▶ [Data for this exercise]:
※
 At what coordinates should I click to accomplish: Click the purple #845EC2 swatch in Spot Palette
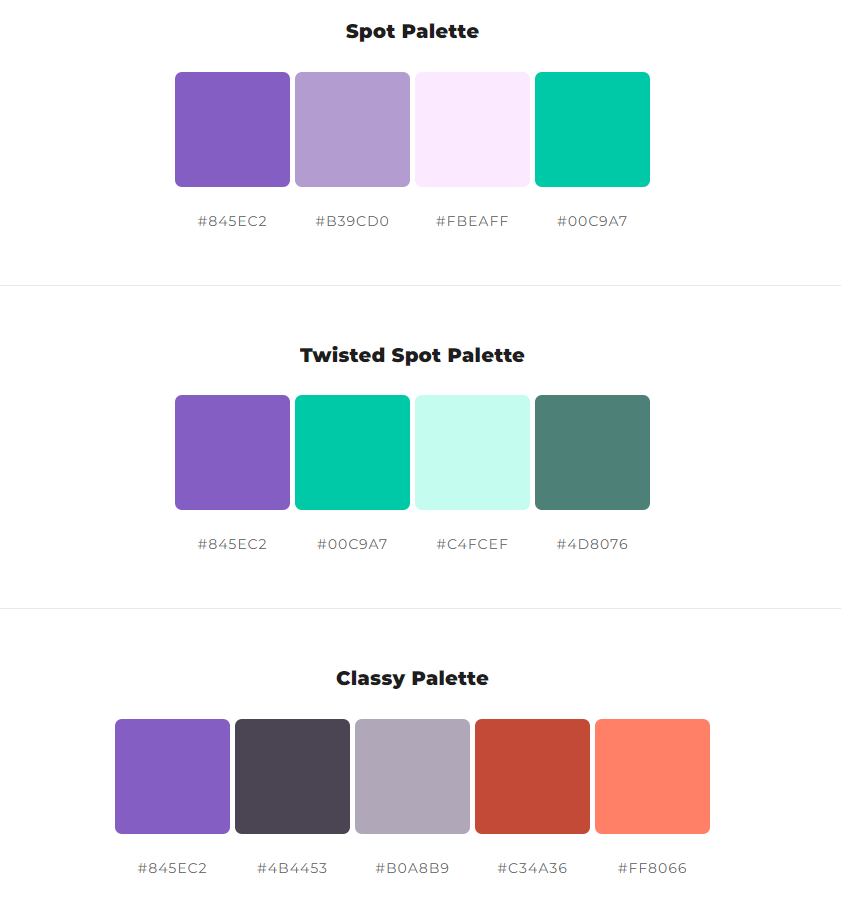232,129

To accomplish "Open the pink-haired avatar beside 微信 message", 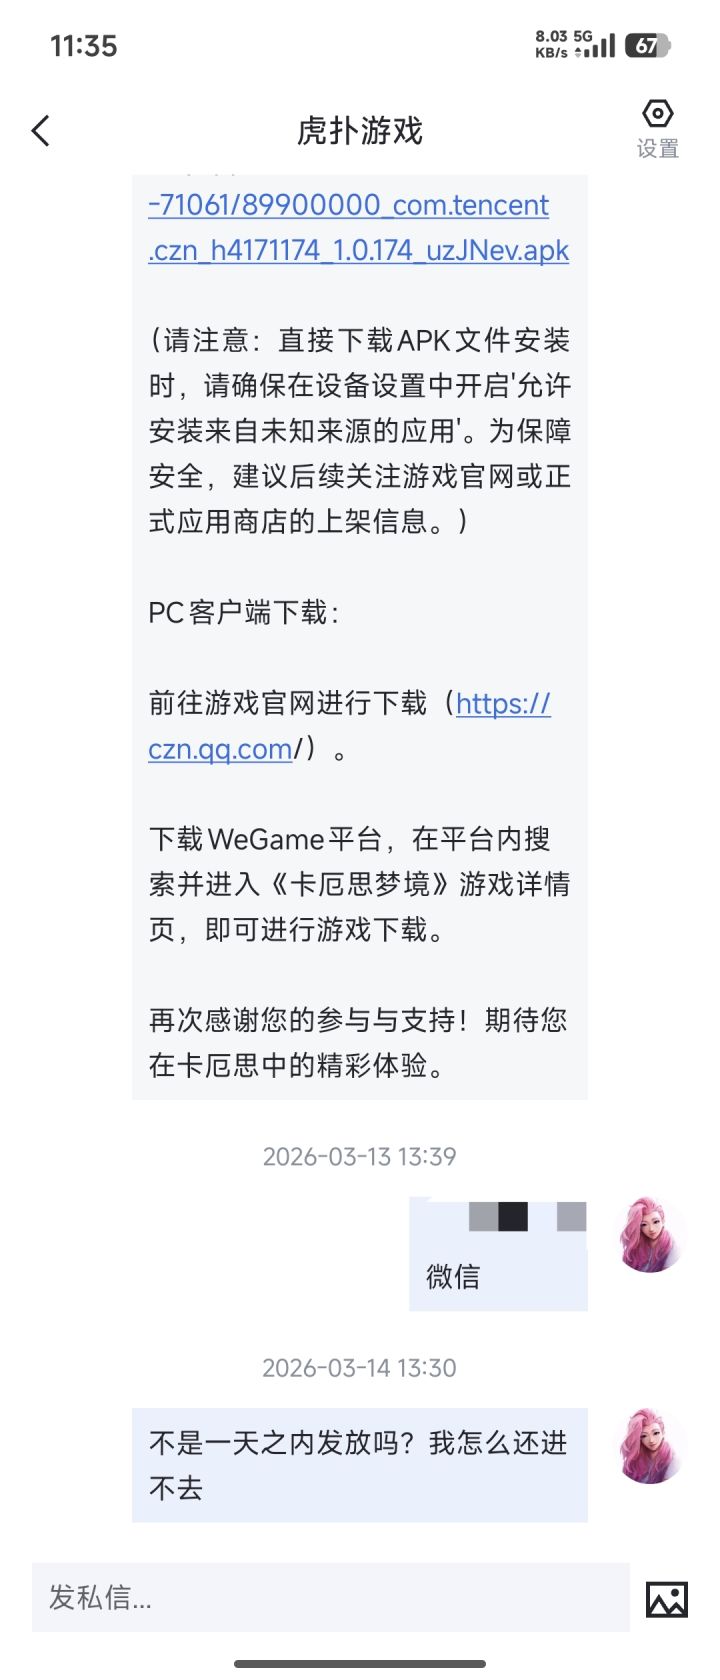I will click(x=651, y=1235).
※
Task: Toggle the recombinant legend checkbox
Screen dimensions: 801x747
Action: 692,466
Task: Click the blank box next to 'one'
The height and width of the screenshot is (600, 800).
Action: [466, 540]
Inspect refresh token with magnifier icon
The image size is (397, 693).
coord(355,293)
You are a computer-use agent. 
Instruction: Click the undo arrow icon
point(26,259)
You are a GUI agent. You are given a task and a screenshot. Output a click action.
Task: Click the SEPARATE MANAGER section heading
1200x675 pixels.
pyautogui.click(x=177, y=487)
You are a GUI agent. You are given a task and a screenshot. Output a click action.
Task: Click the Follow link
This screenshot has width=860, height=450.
※
▶ [Exercise description]:
Begin with the line above that has "1200x675 pixels." and continue through the line that has "This screenshot has width=860, height=450.", setting each one down exactly. Stop there.

▶ [Exercise answer]:
1200x675 pixels.
pyautogui.click(x=177, y=487)
You are a GUI agent. You are given a task and a screenshot. Output a click action.
Task: Click the Follow link
This screenshot has width=860, height=450.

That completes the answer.